Is it the turning from summer to fall that brings out these stories? Many an autumn begins with cooler temperatures, kids heading back to school, and articles about the changing landscape of Religion in America. That’s an odd combination, but so it goes.
A few weeks ago, I attended the opening lecture at the University of Rhode Island’s Colloquia. This year’s series looks remarkable, and you can watch many of them online. Fortunately, URI is but 15 minutes from my home, so I was able to attend Alan Cooperman’s presentation. Dr. Cooperman is a research fellow at the Pew Research Center. His plethora of slides and charts confirmed the narrative most of my readers are already familiar with. Namely, religion is in decline in America, but not around the world. A few stats for you:
Christians were 78% of the US population in 2007, today they make up 65%
Nones* were 16% of the US in 2007, today they make up 26%
*Nones are persons who select “No Preference” when surveyed in the Pew Research. What’s striking is that 61% of all Nones say they believe in God. They are Spiritual but not Religious, after all.
Younger generations are less likely to identify. The long term trend is toward a less religiously active US American society.
Why is this decline happening?
There are several theories. The online journal Five-Thirty-Eight recently ran an article describing one approach, which is the so-called political theory of religious decline. In brief, it states that as conservative or fundamentalist religion is helping to drive younger and or more liberal thinkers away from religion. There is some evidence already. If a person is not connected to a faith community, and the only information you get is from television or social media, you might conclude religion equates with conservative politics. The 538 article describes this theory quite well.
But there are other theories as well. One is the Affluence theory, which states that as a society becomes more affluent, it becomes less religious. There is a good deal of evidence to corroborate this theory around the globe; however, two exceptions. One is China which is both not economically affluent (despite public perceptions) and not religious. The other is the United States which is prosperous and religious (despite recent declines we are still much more religious than other countries).
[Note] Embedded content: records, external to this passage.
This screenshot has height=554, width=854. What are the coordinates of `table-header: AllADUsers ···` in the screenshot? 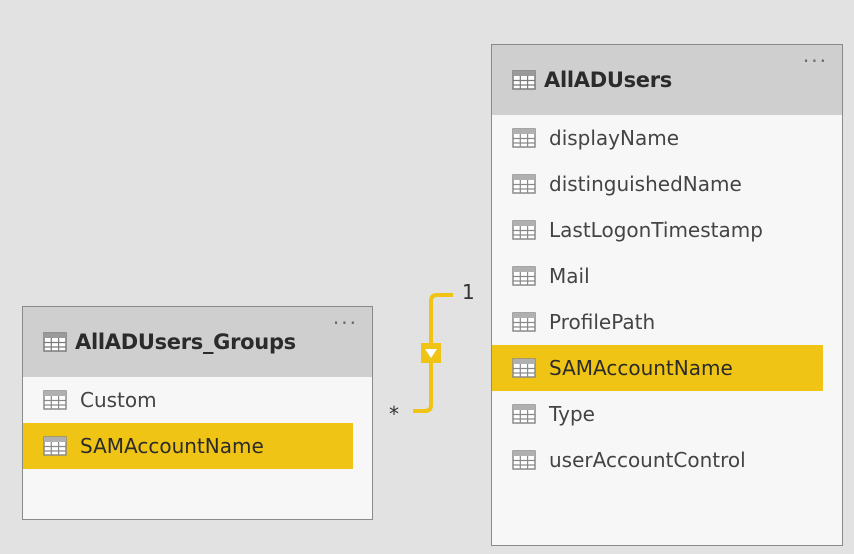 It's located at (667, 80). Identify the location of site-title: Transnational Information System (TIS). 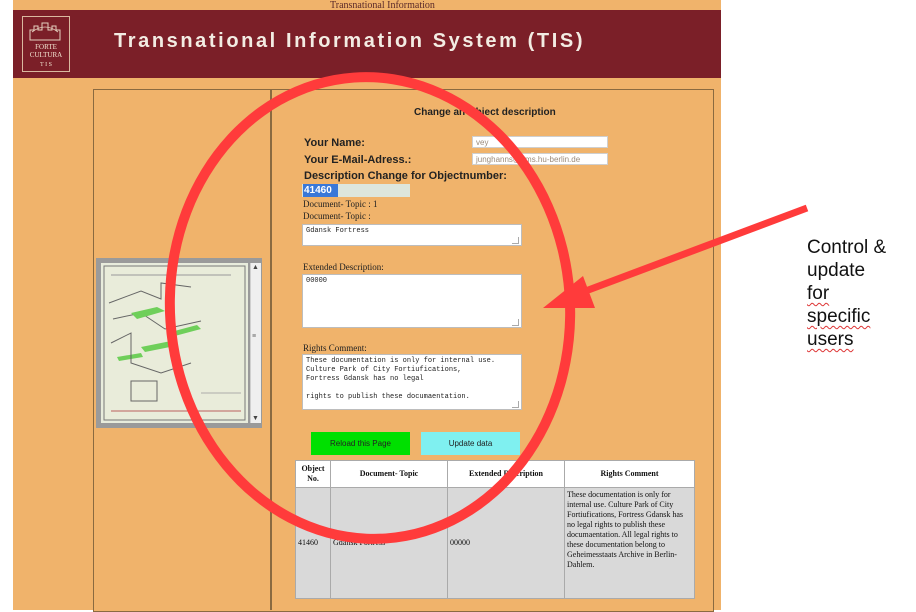
(350, 41).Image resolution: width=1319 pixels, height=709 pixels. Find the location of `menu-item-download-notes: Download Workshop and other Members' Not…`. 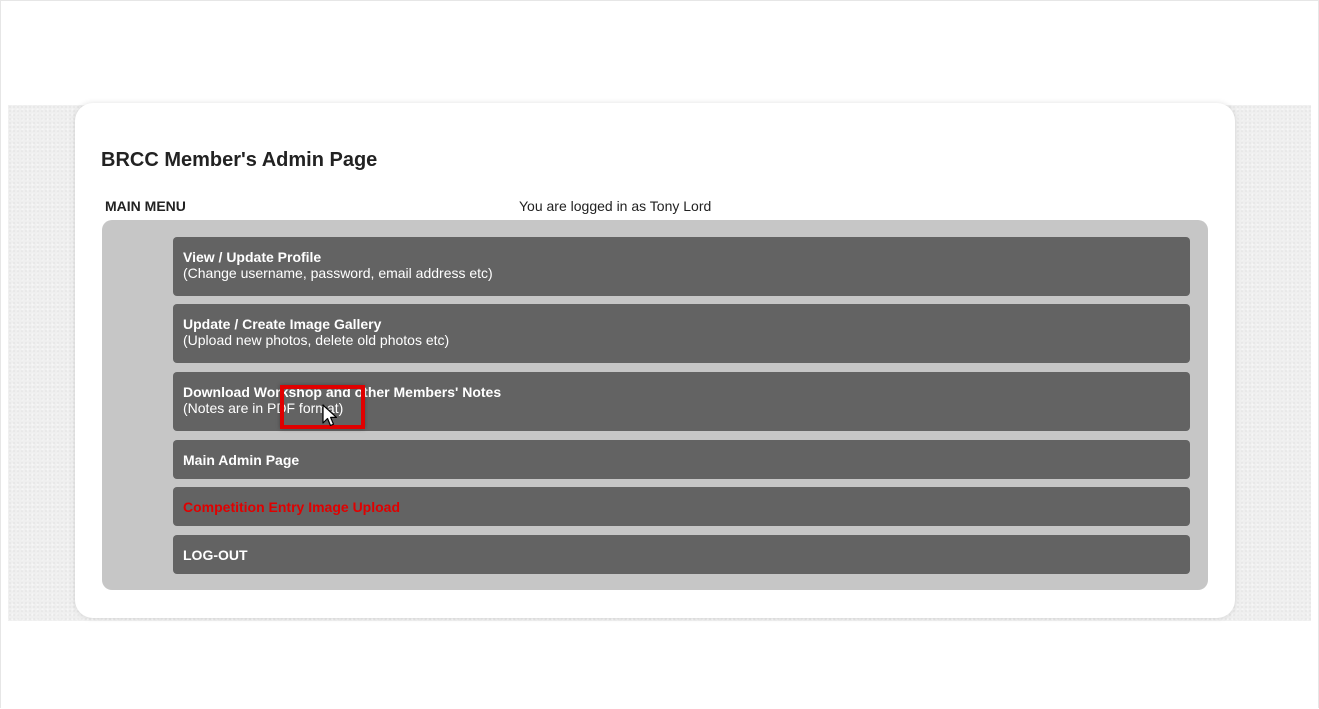

menu-item-download-notes: Download Workshop and other Members' Not… is located at coordinates (682, 402). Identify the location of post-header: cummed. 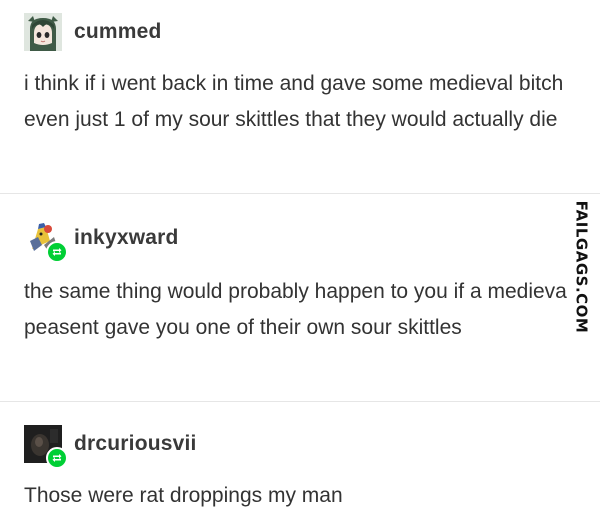
(93, 32).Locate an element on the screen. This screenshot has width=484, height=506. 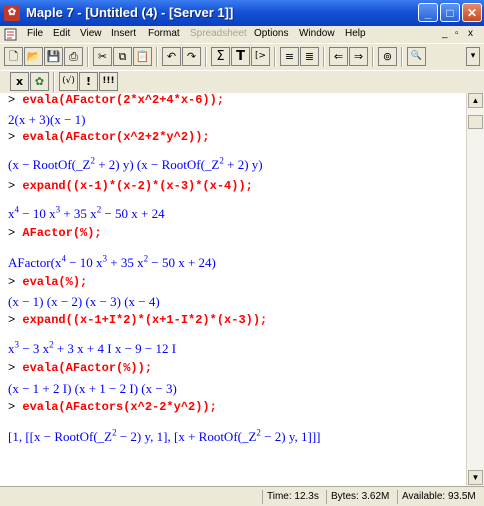
status-time: Time: 12.3s is located at coordinates (290, 497).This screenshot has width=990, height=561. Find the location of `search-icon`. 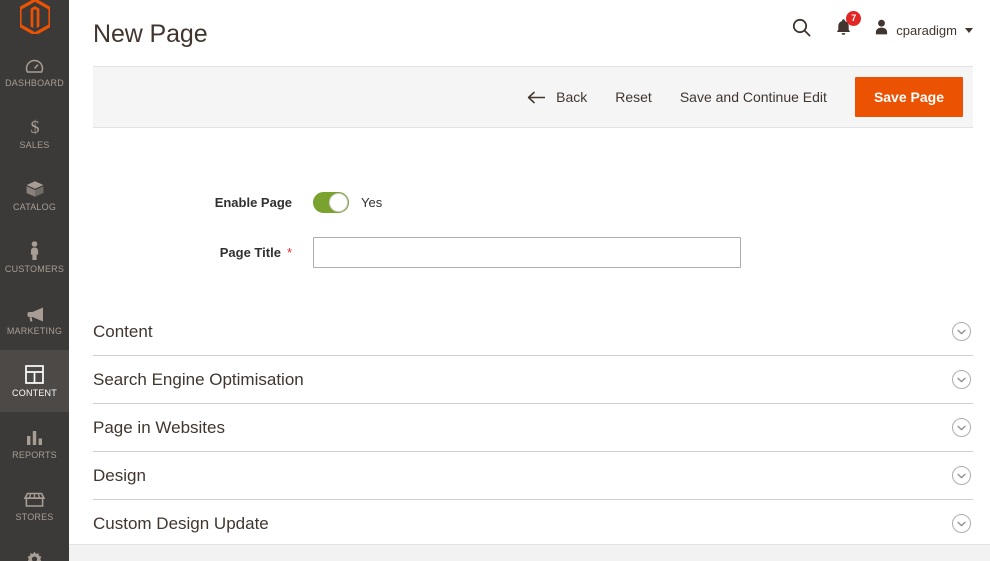

search-icon is located at coordinates (802, 30).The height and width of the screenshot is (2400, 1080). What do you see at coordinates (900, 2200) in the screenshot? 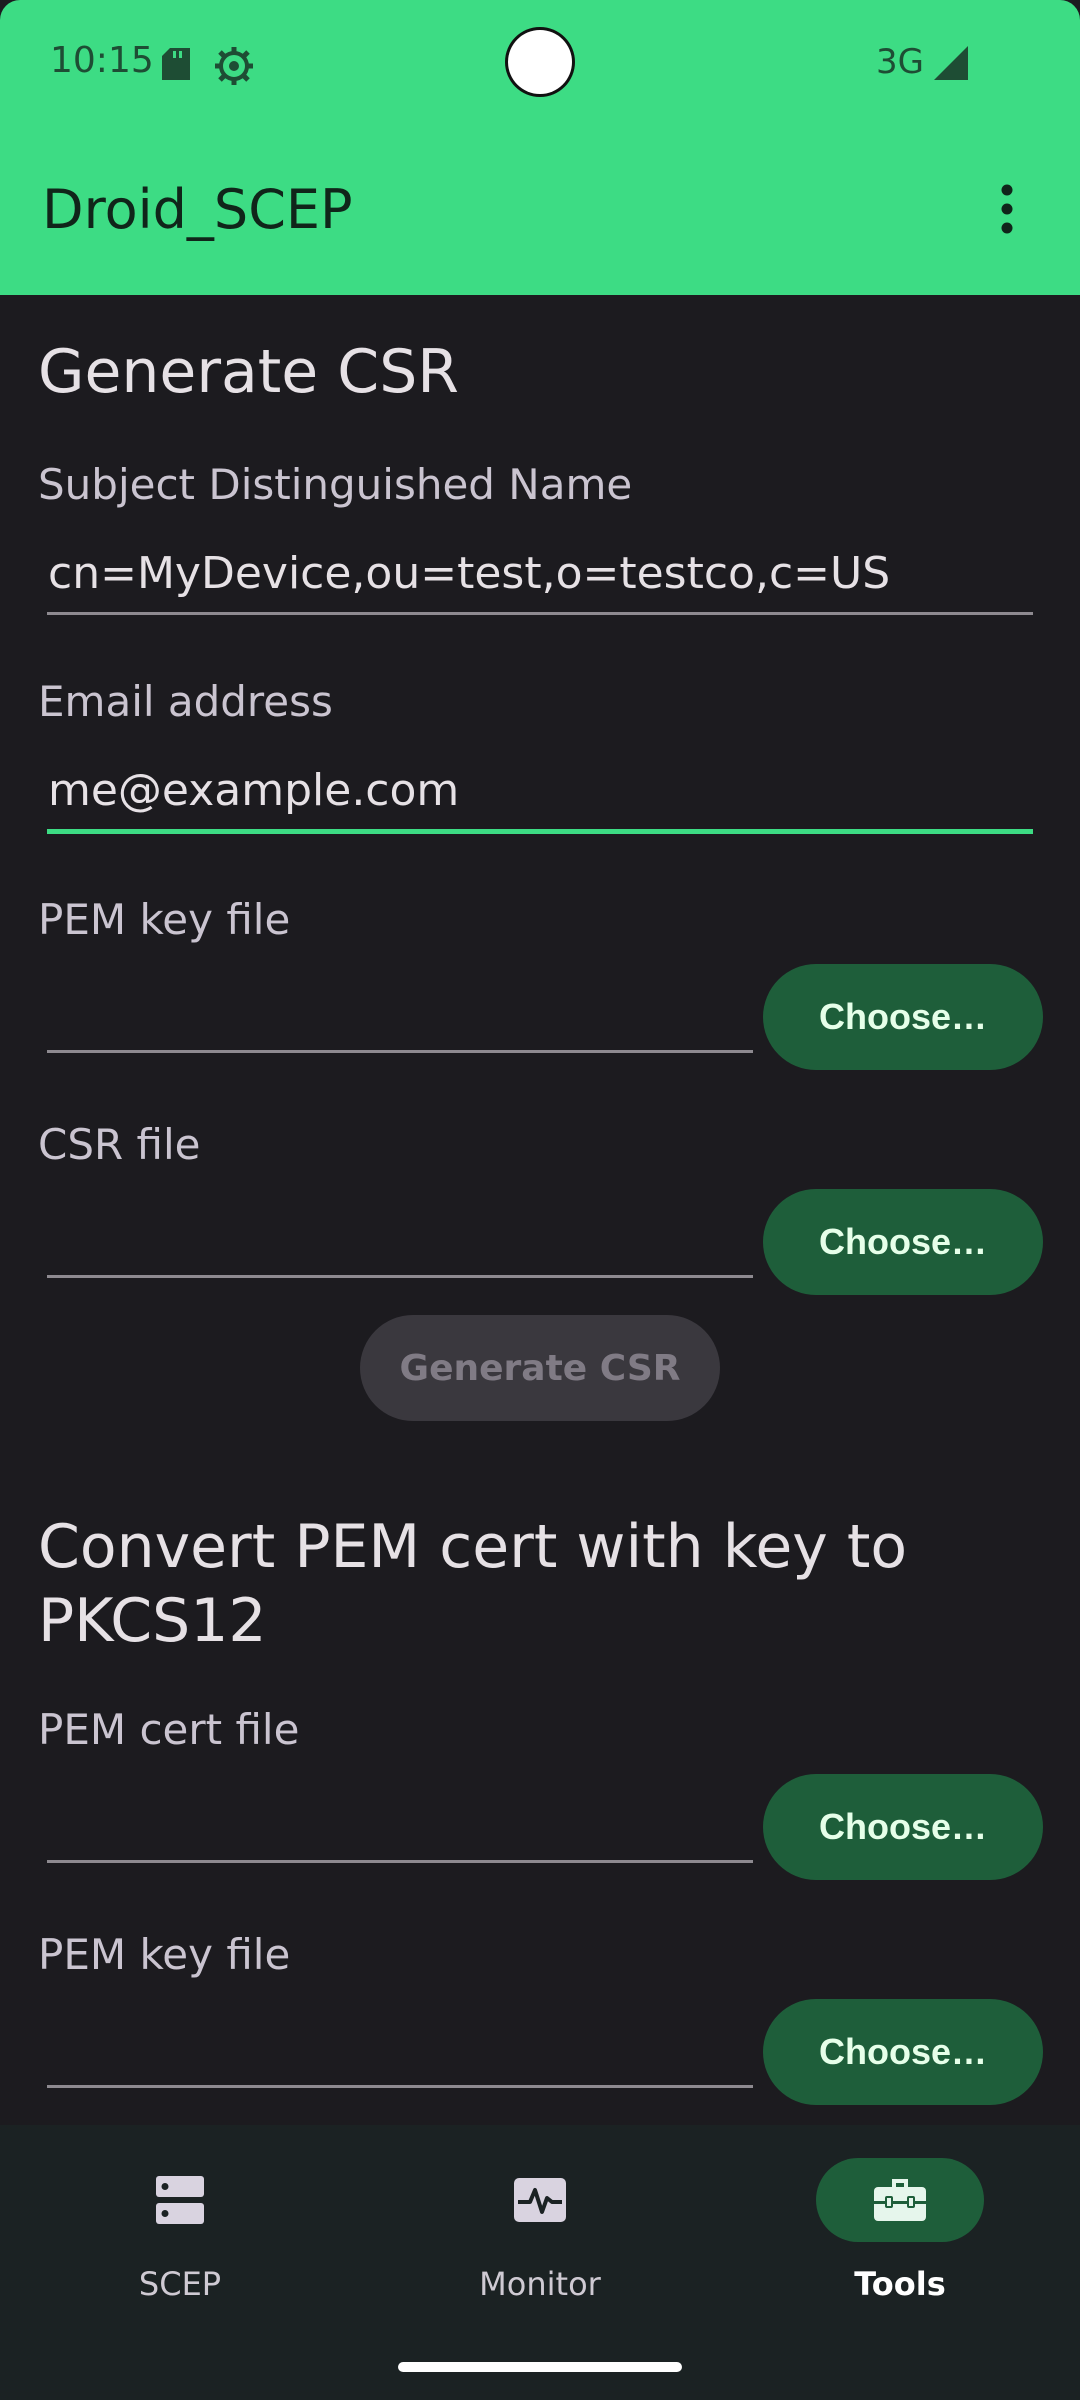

Other theories center on increasing loneliness (the Bowling Alone theory, which notes the decline in organized bowling leagues). The marriage theory (which states that there is more intermarriage today and thus less participation in one of the faith traditions.)
In my recent interview with Dwight Zscheile, who wrote the provocatively titled “Will the ELCA be Gone in 30 years?”, he sites the work of the Canadian Social theorist Charles Taylor who describes a shift in how North Americans find meaning. The chart (see above) in the article on the 30-year decline of the ELCA reveals that the top three places where people find purpose in life and Family (by far the highest) career followed by money. Faith or Spirituality show up as number four. That’s a dramatic shift from earlier in the mid and late twentieth century where many people found meaning in the organizations they belonged. Church, the Grange Hall, and the Bowling league were community-building connections. Now, not as much, and certainly not so much the younger the generation.
As my wife and other pastors have noted, increasingly younger generations are coming to worship and then leaving. They don’t stay for social time or a BBQ. They have their social connections elsewhere. They are coming, if they are coming, for a specific reason, namely spiritual growth and nourishment in worship.
The Zscheile interview and article discuss the proverbial what can we do about it? But, I want to close with one other finding from Pew. The impact on the broader cultural and civic well being of a less religious society.
According to Pew, less religiously engaged persons also participate in less vigorously in civic life. They volunteer less, they are less generous, and they are less civically involved, including lower frequencies of voting. Even if your Uncle Harry is of the mindset that a less religious society is fine so we get rid of all that superstition. They should be concerned if for no other reason that less religion means less participation in democracy. And that should concern all of us, from the atheist to the agnostic to the faithful churchgoer.